Projetos-fantasma na Formula 1

É muito fácil tirar onda com as equipes mais mal sucedidas da F1, como Life, Hispania, Andrea-Moda, Forti, Euro-Brun, Lyncar, Amon, Maki, Merzario...Entretanto, cabe-lhes mérito, pois, querendo ou não, um número imenso de “projetos” nunca  chegaram a participar de um GP.

Já escrevi inclusive sobre alguns destes projetos. Por exemplo, o Berta F-1, que supostamente disputaria a temporada de 1975 com Garcia Veiga. Nesse ponto os platinos perderam a corrida para os rivais brasileiros, pois o Berta nunca disputou a F-1, embora tenha achado lar na F-5000 americana. A iniciativa não foi bem sucedida mesmo na F5000, algo que Oreste Berta não estava acostumado.

Depois houve o projeto português Marinho,  planejado, senão propriamente construído.

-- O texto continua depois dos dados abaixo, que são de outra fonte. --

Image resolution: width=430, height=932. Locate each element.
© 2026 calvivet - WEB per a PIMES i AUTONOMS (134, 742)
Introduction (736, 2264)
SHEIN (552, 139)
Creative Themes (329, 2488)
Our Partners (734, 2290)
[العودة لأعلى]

O desenho do bicho está à seguir.

A ideia nasceu de uma "equipa" de protótipos 2 litros, patrocinada pelo banco BIP. Entre outras coisas, Carlos Santos e Carlos Mendonça ganharam a a categoria 2 litros dos 1000 km de SPA de 1973 com um carro da BIP, na realidade, uma Lola T292 inscrita pelo team Bonnier. Os portugueses continuaram a fazer sucesso e pretendiam entrar na F1 com o patrocínio do banco. Só que daí veio a revolução de 1974, o banco foi nacionalizado, e o projeto BIP foi a ver caravelas.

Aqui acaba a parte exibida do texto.